Word and element location items
**********

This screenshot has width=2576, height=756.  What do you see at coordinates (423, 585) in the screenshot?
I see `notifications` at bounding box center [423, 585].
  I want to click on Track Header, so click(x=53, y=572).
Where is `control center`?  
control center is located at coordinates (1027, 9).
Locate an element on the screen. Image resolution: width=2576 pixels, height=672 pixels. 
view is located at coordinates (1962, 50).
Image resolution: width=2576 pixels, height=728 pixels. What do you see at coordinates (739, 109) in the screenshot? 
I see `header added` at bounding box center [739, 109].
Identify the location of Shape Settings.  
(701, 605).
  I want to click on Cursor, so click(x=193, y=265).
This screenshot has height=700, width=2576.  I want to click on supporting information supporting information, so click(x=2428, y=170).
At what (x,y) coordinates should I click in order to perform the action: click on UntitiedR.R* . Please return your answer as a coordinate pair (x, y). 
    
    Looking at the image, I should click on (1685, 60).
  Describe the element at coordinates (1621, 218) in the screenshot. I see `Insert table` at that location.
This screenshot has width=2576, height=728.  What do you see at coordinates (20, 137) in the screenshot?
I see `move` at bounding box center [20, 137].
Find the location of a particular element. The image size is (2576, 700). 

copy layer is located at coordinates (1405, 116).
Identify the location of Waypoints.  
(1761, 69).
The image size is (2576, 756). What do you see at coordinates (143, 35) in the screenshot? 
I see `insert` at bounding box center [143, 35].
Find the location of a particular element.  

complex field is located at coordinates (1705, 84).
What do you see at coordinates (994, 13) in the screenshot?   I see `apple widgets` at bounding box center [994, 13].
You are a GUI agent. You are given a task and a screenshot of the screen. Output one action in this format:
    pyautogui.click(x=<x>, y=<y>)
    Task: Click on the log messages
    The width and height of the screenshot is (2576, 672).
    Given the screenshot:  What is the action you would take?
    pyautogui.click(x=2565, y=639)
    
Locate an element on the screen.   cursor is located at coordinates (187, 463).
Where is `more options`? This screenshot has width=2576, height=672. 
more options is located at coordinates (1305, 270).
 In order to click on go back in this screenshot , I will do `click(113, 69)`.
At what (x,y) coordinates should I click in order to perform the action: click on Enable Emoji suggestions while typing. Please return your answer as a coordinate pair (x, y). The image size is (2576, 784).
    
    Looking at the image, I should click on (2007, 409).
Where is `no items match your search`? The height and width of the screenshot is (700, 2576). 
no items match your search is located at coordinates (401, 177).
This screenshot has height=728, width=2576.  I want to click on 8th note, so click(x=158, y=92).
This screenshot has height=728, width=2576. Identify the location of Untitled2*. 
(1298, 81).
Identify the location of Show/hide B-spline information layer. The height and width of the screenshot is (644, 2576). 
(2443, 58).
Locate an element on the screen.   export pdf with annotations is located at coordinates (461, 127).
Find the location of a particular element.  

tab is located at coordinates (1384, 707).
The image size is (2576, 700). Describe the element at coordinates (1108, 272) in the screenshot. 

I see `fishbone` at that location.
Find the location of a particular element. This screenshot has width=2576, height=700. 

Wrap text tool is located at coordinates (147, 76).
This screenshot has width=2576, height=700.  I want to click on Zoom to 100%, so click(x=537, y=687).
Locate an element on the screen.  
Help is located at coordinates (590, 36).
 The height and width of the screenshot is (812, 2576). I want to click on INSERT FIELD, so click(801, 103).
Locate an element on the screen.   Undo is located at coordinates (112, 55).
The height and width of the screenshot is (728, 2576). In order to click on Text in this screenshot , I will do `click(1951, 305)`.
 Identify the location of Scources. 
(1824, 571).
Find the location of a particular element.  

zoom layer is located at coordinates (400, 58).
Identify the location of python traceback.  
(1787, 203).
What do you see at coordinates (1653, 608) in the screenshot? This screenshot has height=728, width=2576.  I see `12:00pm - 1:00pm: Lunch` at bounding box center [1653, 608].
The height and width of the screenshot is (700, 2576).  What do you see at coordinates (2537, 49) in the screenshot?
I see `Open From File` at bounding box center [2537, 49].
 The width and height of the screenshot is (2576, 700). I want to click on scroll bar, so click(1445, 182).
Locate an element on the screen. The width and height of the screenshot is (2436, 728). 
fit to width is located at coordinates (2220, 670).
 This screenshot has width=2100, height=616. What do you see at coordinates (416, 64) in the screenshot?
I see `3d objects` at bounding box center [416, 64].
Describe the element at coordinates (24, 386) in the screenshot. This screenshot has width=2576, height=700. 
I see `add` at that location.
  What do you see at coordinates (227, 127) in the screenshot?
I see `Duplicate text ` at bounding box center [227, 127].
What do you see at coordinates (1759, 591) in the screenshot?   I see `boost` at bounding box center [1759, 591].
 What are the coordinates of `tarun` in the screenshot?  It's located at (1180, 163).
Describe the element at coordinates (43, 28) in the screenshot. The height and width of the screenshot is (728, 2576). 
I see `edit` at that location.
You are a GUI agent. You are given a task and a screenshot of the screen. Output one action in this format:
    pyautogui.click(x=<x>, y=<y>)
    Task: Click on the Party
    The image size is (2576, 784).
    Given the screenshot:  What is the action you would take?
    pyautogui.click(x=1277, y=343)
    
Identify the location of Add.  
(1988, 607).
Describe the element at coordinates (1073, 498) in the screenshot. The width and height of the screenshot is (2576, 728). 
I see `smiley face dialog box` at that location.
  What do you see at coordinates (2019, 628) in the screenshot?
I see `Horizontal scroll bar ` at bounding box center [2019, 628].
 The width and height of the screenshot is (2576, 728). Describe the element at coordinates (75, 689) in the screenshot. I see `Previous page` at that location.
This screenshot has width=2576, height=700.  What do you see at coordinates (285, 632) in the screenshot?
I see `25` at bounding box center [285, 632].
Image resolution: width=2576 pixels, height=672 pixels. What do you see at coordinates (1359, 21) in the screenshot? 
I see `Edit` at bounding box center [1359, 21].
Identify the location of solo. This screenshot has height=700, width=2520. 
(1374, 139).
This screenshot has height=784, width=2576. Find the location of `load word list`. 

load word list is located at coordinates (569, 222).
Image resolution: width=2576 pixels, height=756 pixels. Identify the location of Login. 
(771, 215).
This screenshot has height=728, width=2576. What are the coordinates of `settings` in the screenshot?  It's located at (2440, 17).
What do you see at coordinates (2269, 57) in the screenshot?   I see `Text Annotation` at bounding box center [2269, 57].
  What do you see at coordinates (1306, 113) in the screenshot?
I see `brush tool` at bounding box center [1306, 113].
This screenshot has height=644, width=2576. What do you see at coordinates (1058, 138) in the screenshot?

**********

- **Aim of the task**: Reproduce every item above, swapping each "Identify the location of" for "Give the position of" and keeping everything else the same.

- **Result for this exercise**:
This screenshot has width=2576, height=756.  What do you see at coordinates (423, 585) in the screenshot?
I see `notifications` at bounding box center [423, 585].
  I want to click on Track Header, so click(x=53, y=572).
Where is `control center`?  
control center is located at coordinates (1027, 9).
Locate an element on the screen. Image resolution: width=2576 pixels, height=672 pixels. 
view is located at coordinates (1962, 50).
Image resolution: width=2576 pixels, height=728 pixels. What do you see at coordinates (739, 109) in the screenshot? 
I see `header added` at bounding box center [739, 109].
Give the position of Shape Settings.  
(701, 605).
  I want to click on Cursor, so click(x=193, y=265).
This screenshot has height=700, width=2576.  I want to click on supporting information supporting information, so click(x=2428, y=170).
At what (x,y) coordinates should I click in order to perform the action: click on UntitiedR.R* . Please return your answer as a coordinate pair (x, y). 
    
    Looking at the image, I should click on (1685, 60).
  Describe the element at coordinates (1621, 218) in the screenshot. I see `Insert table` at that location.
This screenshot has width=2576, height=728.  What do you see at coordinates (20, 137) in the screenshot?
I see `move` at bounding box center [20, 137].
Find the location of a particular element. The image size is (2576, 700). 

copy layer is located at coordinates (1405, 116).
Give the position of Waypoints.  
(1761, 69).
The image size is (2576, 756). What do you see at coordinates (143, 35) in the screenshot? 
I see `insert` at bounding box center [143, 35].
Find the location of a particular element.  

complex field is located at coordinates (1705, 84).
What do you see at coordinates (994, 13) in the screenshot?   I see `apple widgets` at bounding box center [994, 13].
You are a GUI agent. You are given a task and a screenshot of the screen. Output one action in this format:
    pyautogui.click(x=<x>, y=<y>)
    Task: Click on the log messages
    The width and height of the screenshot is (2576, 672).
    Given the screenshot:  What is the action you would take?
    pyautogui.click(x=2565, y=639)
    
Locate an element on the screen.   cursor is located at coordinates (187, 463).
Where is `more options`? This screenshot has width=2576, height=672. 
more options is located at coordinates (1305, 270).
 In order to click on go back in this screenshot , I will do `click(113, 69)`.
At what (x,y) coordinates should I click in order to perform the action: click on Enable Emoji suggestions while typing. Please return your answer as a coordinate pair (x, y). The image size is (2576, 784).
    
    Looking at the image, I should click on (2007, 409).
Where is `no items match your search`? The height and width of the screenshot is (700, 2576). 
no items match your search is located at coordinates (401, 177).
This screenshot has height=728, width=2576.  I want to click on 8th note, so click(x=158, y=92).
This screenshot has height=728, width=2576. Give the position of Untitled2*. 
(1298, 81).
Give the position of Show/hide B-spline information layer. The height and width of the screenshot is (644, 2576). 
(2443, 58).
Locate an element on the screen.   export pdf with annotations is located at coordinates (461, 127).
Find the location of a particular element.  

tab is located at coordinates (1384, 707).
The image size is (2576, 700). Describe the element at coordinates (1108, 272) in the screenshot. 

I see `fishbone` at that location.
Find the location of a particular element. This screenshot has width=2576, height=700. 

Wrap text tool is located at coordinates (147, 76).
This screenshot has width=2576, height=700.  I want to click on Zoom to 100%, so click(x=537, y=687).
Locate an element on the screen.  
Help is located at coordinates (590, 36).
 The height and width of the screenshot is (812, 2576). I want to click on INSERT FIELD, so click(801, 103).
Locate an element on the screen.   Undo is located at coordinates (112, 55).
The height and width of the screenshot is (728, 2576). In order to click on Text in this screenshot , I will do `click(1951, 305)`.
 Give the position of Scources. 
(1824, 571).
Find the location of a particular element.  

zoom layer is located at coordinates (400, 58).
Give the position of python traceback.  
(1787, 203).
What do you see at coordinates (1653, 608) in the screenshot? This screenshot has height=728, width=2576.  I see `12:00pm - 1:00pm: Lunch` at bounding box center [1653, 608].
The height and width of the screenshot is (700, 2576).  What do you see at coordinates (2537, 49) in the screenshot?
I see `Open From File` at bounding box center [2537, 49].
 The width and height of the screenshot is (2576, 700). I want to click on scroll bar, so click(1445, 182).
Locate an element on the screen. The width and height of the screenshot is (2436, 728). 
fit to width is located at coordinates (2220, 670).
 This screenshot has width=2100, height=616. What do you see at coordinates (416, 64) in the screenshot?
I see `3d objects` at bounding box center [416, 64].
Describe the element at coordinates (24, 386) in the screenshot. This screenshot has width=2576, height=700. 
I see `add` at that location.
  What do you see at coordinates (227, 127) in the screenshot?
I see `Duplicate text ` at bounding box center [227, 127].
What do you see at coordinates (1759, 591) in the screenshot?   I see `boost` at bounding box center [1759, 591].
 What are the coordinates of `tarun` in the screenshot?  It's located at (1180, 163).
Describe the element at coordinates (43, 28) in the screenshot. The height and width of the screenshot is (728, 2576). 
I see `edit` at that location.
You are a GUI agent. You are given a task and a screenshot of the screen. Output one action in this format:
    pyautogui.click(x=<x>, y=<y>)
    Task: Click on the Party
    The image size is (2576, 784).
    Given the screenshot:  What is the action you would take?
    pyautogui.click(x=1277, y=343)
    
Give the position of Add.  
(1988, 607).
Describe the element at coordinates (1073, 498) in the screenshot. The width and height of the screenshot is (2576, 728). 
I see `smiley face dialog box` at that location.
  What do you see at coordinates (2019, 628) in the screenshot?
I see `Horizontal scroll bar ` at bounding box center [2019, 628].
 The width and height of the screenshot is (2576, 728). Describe the element at coordinates (75, 689) in the screenshot. I see `Previous page` at that location.
This screenshot has width=2576, height=700.  What do you see at coordinates (285, 632) in the screenshot?
I see `25` at bounding box center [285, 632].
Image resolution: width=2576 pixels, height=672 pixels. What do you see at coordinates (1359, 21) in the screenshot? 
I see `Edit` at bounding box center [1359, 21].
Give the position of solo. This screenshot has height=700, width=2520. 
(1374, 139).
This screenshot has height=784, width=2576. Find the location of `load word list`. 

load word list is located at coordinates (569, 222).
Image resolution: width=2576 pixels, height=756 pixels. Give the position of Login. 
(771, 215).
This screenshot has height=728, width=2576. What are the coordinates of `settings` in the screenshot?  It's located at (2440, 17).
What do you see at coordinates (2269, 57) in the screenshot?   I see `Text Annotation` at bounding box center [2269, 57].
  What do you see at coordinates (1306, 113) in the screenshot?
I see `brush tool` at bounding box center [1306, 113].
This screenshot has height=644, width=2576. What do you see at coordinates (1058, 138) in the screenshot?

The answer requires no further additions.